_What the task asks_: From the article on Human Genome Sciences, list every dollar amount stated in millions or billions.

=== Extracted text ===

- The Washington Times - Monday, September 18, 2000

Human Genome Sciences Inc. is a leader in its field, a fact reflected in its partnerships and finances.

The Rockville-based company researches and makes drugs and diagnostic products based on its knowledge of human genes.

"They have very good management, about $860 million in cash, and last week they filed to sell $1 billion of securities," said Yi Ri, an analyst with Mehta Partners in New York. "That means they have money for everything for the next two years."

Last week HGS also said it bought Principia Pharmaceutical Corp., a drug development company, for about $120 million in shares.

"The acquisition provides HGS with a powerful technology for increasing the production, efficiency and stability of protein therapeutics and peptide therapeutics that HGS is developing," Alex To, an analyst with Credit Suisse First Boston, wrote in his weekly report on the company.

Shares of HGS closed Friday at $xxx on Nasdaq. That price is off the stock's 52-week high in March of $232.75. But it is also well above the $34.75 it was valued a year ago.

Since its foundation in 1991, HGS had been exploring genes by using shortcut techniques, because scientists did not yet have a map of the human genes. The completion of such a map was announced in June, but HGS had a head start.

The company collaborates with a dozen pharmaceutical giants such as SmithKline Beecham.

Today HGS is testing four patented drugs that are waiting for approval by the Food and Drug Administration.

Its most prominent drug is Repifermin, which helps grow human skin, healing wounds that were once impossible to treat.

=== Source data ===

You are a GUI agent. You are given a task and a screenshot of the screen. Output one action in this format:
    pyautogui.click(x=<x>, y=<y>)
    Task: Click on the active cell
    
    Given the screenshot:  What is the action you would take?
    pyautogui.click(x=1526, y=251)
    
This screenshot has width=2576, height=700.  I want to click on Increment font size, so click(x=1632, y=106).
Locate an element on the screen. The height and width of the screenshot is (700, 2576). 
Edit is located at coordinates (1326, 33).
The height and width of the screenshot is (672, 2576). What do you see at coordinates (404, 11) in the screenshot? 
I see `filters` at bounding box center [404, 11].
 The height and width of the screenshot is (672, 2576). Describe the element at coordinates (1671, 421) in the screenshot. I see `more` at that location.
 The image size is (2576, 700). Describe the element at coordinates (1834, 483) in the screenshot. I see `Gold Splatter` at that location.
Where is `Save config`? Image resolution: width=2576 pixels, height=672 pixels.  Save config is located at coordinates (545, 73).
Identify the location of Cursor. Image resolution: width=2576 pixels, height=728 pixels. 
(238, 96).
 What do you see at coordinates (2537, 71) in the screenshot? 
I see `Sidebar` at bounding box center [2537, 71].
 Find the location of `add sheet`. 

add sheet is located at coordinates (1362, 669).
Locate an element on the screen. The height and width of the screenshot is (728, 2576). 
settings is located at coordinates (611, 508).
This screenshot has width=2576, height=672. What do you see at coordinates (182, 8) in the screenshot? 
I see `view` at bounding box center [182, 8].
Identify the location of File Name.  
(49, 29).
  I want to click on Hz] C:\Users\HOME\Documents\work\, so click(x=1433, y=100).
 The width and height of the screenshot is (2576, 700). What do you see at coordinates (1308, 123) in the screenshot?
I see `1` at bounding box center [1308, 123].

===

_Response to the task_:
- $860 million
- $1 billion
- $120 million